Crops are a matter of life and death to us all, as well as the basis of gourmet pleasure. This gripping little book will make you much wiser about what you, and others, eat. I strongly recommend it.

bruegelharvesters
Pieter Bruegel the Elder, The Harvesters (1565), oil on panel, 119 x 162 cm, Metropolitan Museum of Art, New York, NY. Wikimedia Commons.

Mabberley’s Plant-Book

If you have never come across this Wisden of weeds, cyclopedia of Compositae, and Larousse of legumes, then you need to. Written by one of the world’s leading botanists, it is an encylopaedic dictionary of plants and plant groups.

Take hollies, for example. If you cannot remember the botanical name for their genus (Ilex), just look holly up, and you are pointed at not only that genus of true hollies, but strays in naming, such as the holly fern, holly grape, holly oak, sea holly, and Singapore holly.

The entry for the genus Ilex (hollies) then gives the family name, how many species there are worldwide, their favoured climatic zones and distribution, their likely origin or interesting palaebotany, a shortlist of monographs about them, and a succinct botanical description (“often evergreen trees”).
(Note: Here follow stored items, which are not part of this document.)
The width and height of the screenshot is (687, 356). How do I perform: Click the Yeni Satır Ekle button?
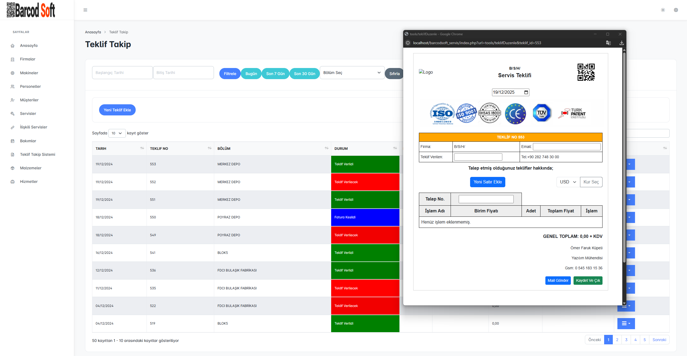click(487, 182)
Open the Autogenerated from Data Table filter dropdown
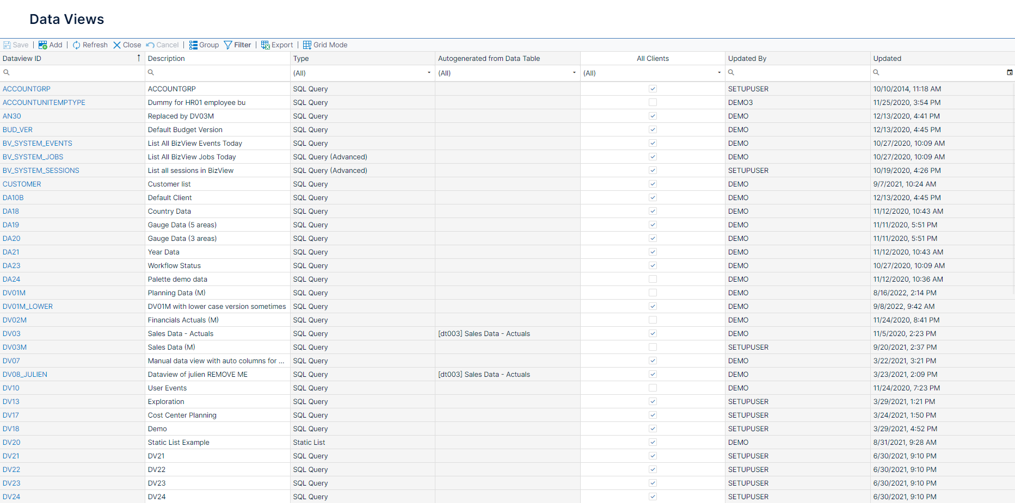 point(573,72)
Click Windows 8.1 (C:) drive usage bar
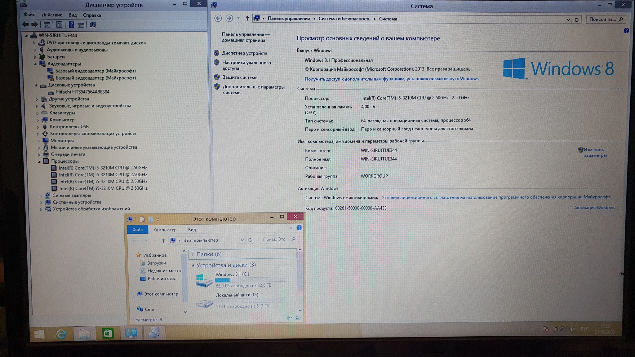The height and width of the screenshot is (357, 635). (x=251, y=280)
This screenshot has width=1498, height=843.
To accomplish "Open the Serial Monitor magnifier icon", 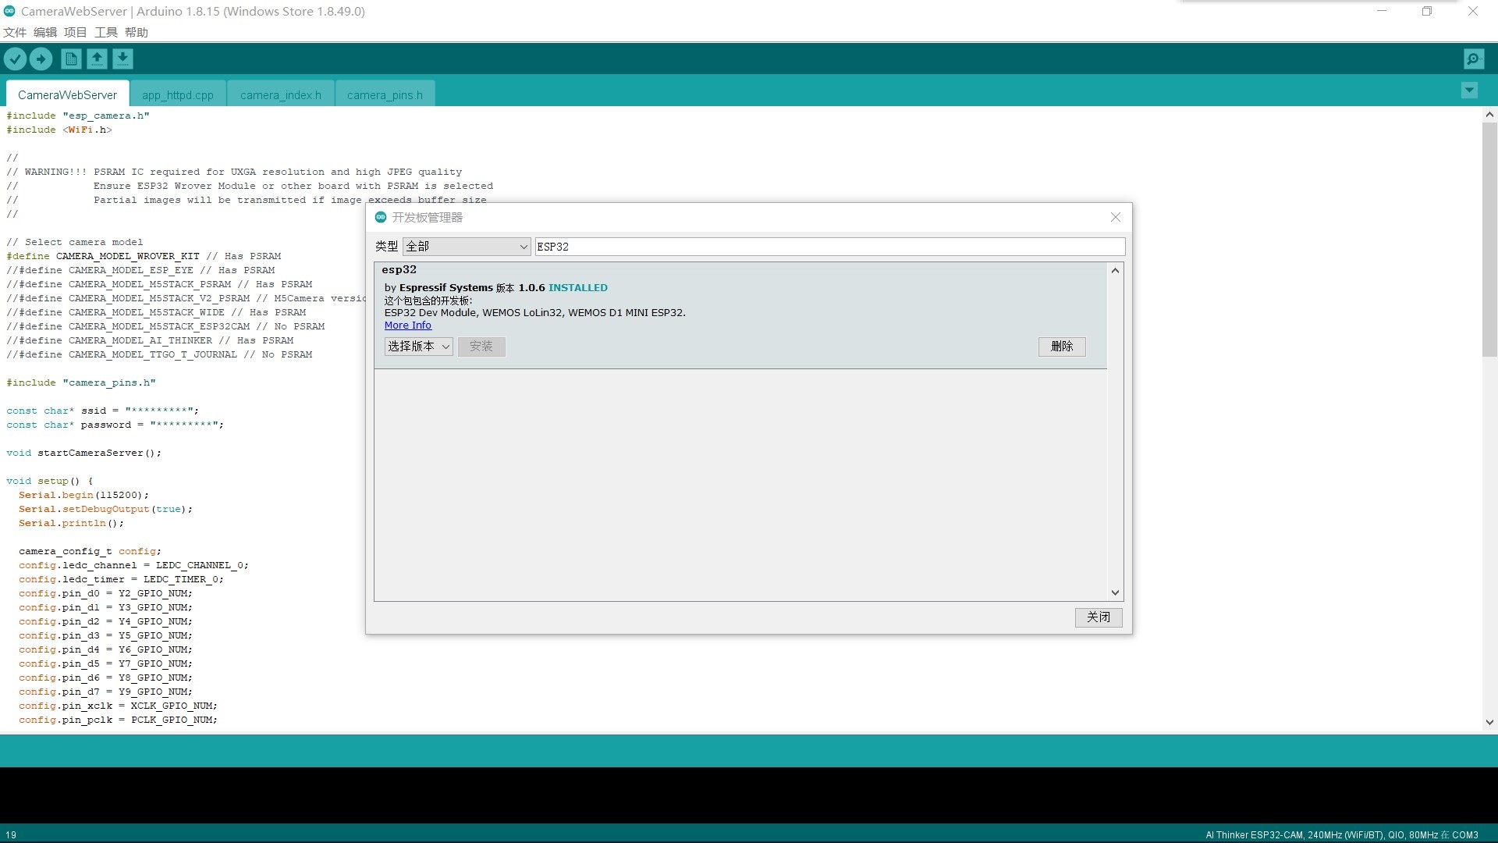I will [x=1473, y=59].
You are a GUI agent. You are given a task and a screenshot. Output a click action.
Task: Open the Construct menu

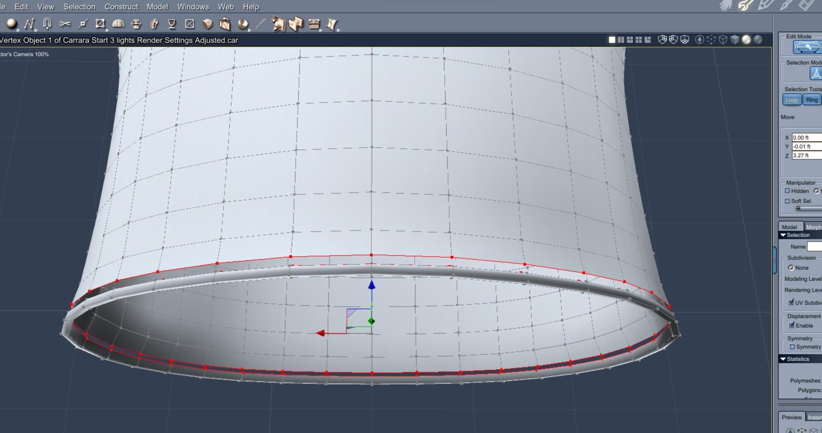[121, 7]
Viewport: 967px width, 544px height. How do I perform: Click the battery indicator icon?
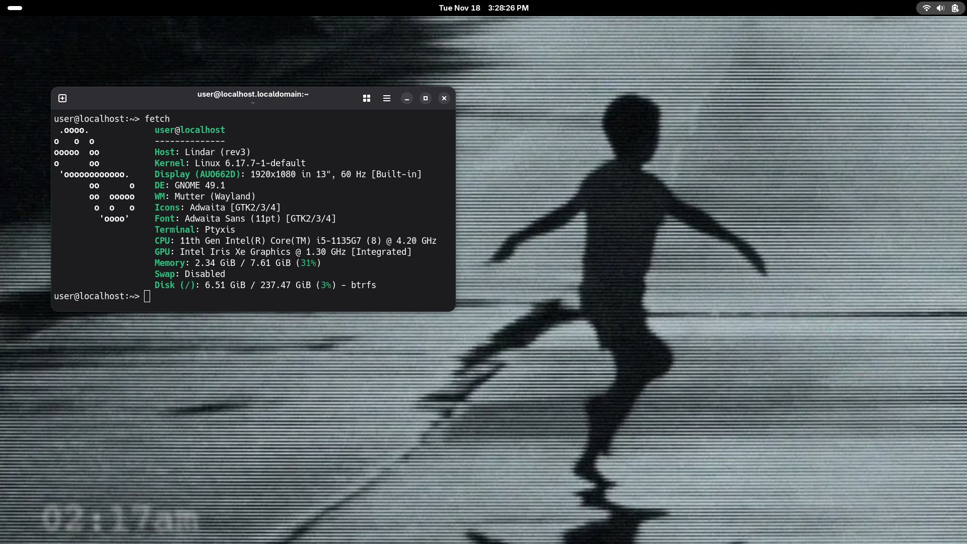point(955,8)
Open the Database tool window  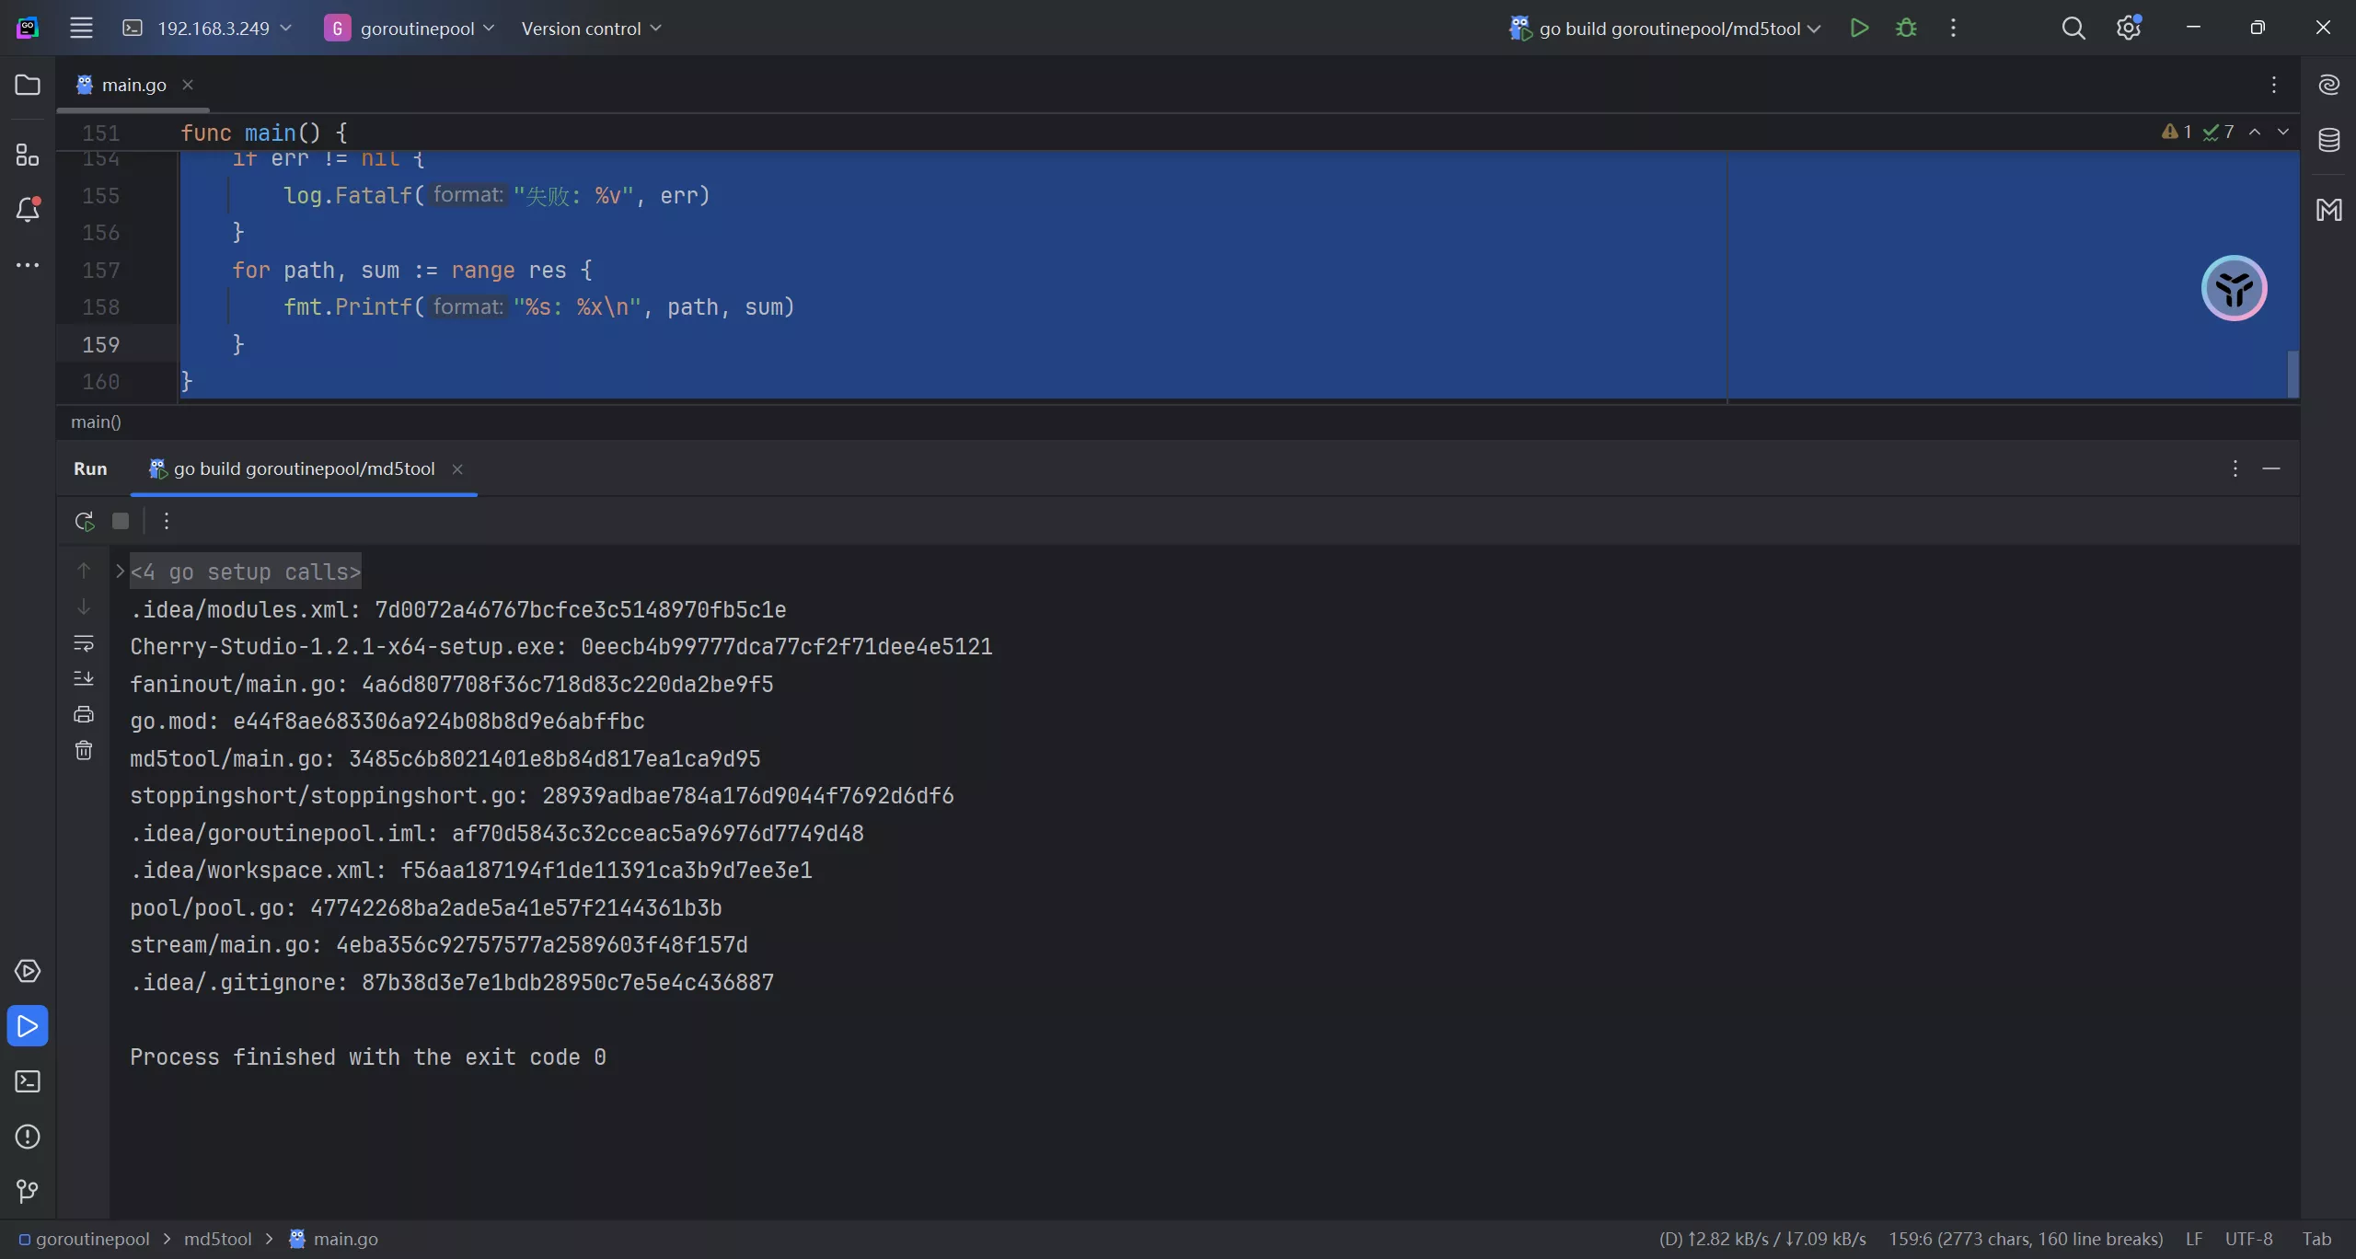[2328, 140]
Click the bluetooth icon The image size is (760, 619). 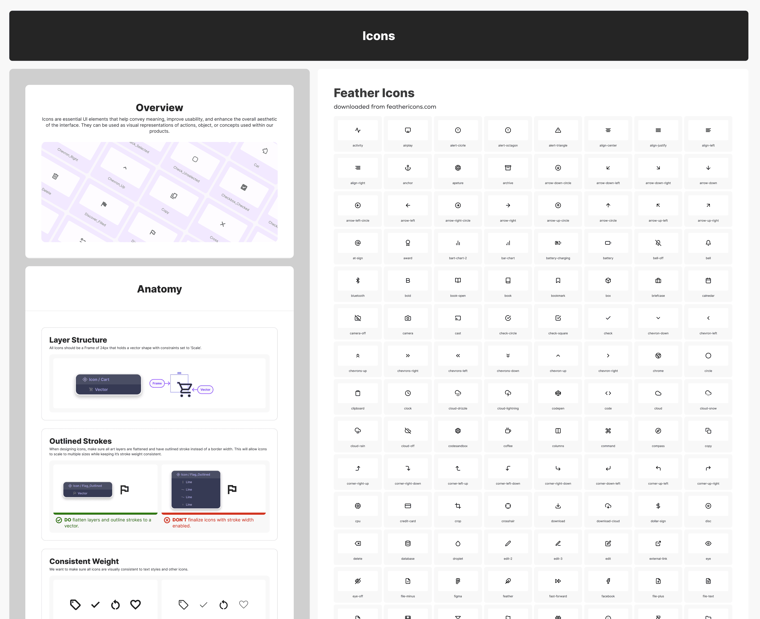pyautogui.click(x=358, y=281)
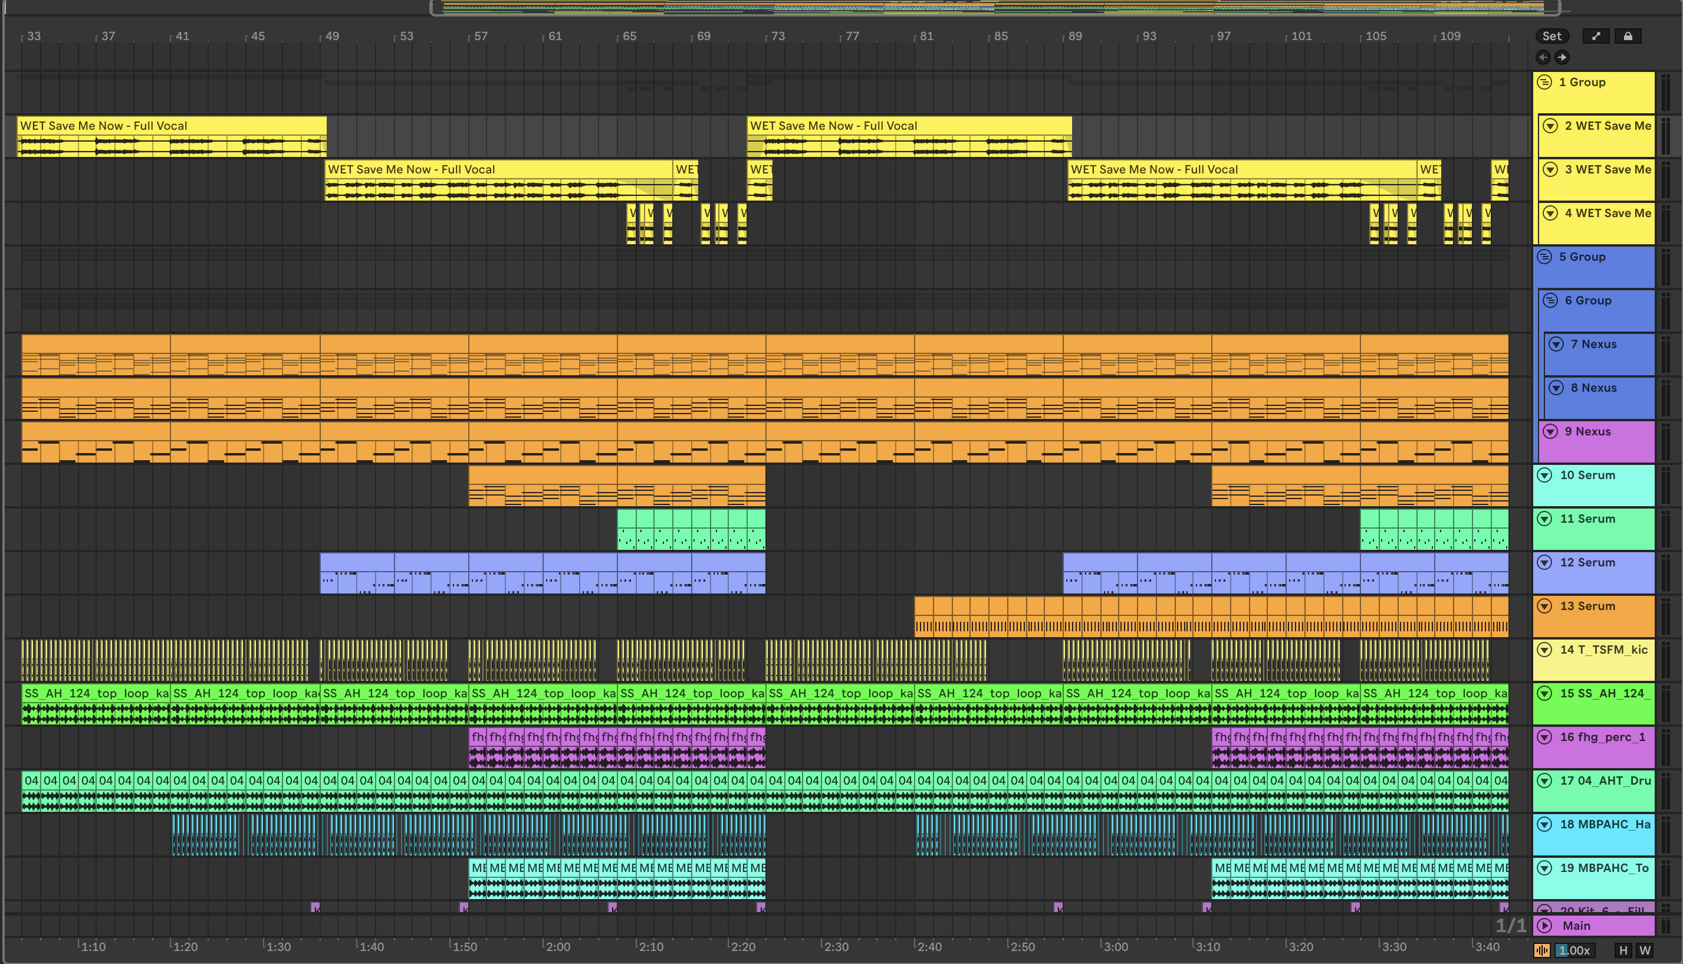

Major species are then summarised, with fascinating remarks about their use by humans.

For example, Ilex anomala is found in Hawaii and Tahiti, and its wood is used for saddle-trees, canoe decorations, and anvils for kapa beating.

Major species, such as the European Ilex aquifolium, are treated to brief coverage of vernacular names, and in this case some notes about their Roman use in Saturnalia, which were then adopted for Christmas, hence the Holly and the Ivy. There is a little about their role in Tudor gardens, and the fact that 150,000 holly trees were felled in 1802 in the Needlewood Forest, England, to provide bobbins for the cotton mills in Lancashire. Their use for winter fodder and the bleeding of chilblains is also mentioned.

Appendixes provide an overview of plant taxonomy, a long list of sources, and a complete list of abbreviations used (necessary in order to shoehorn all the information into the book’s pages).

If you have the slightest interest in plants, this book has to be on your bookshelf. It is a unique reference which will help you around botanical gardens, arboretums, and the more interesting gardens. When you travel with your Kindle or iOS device, make sure that you have added it to your library there too.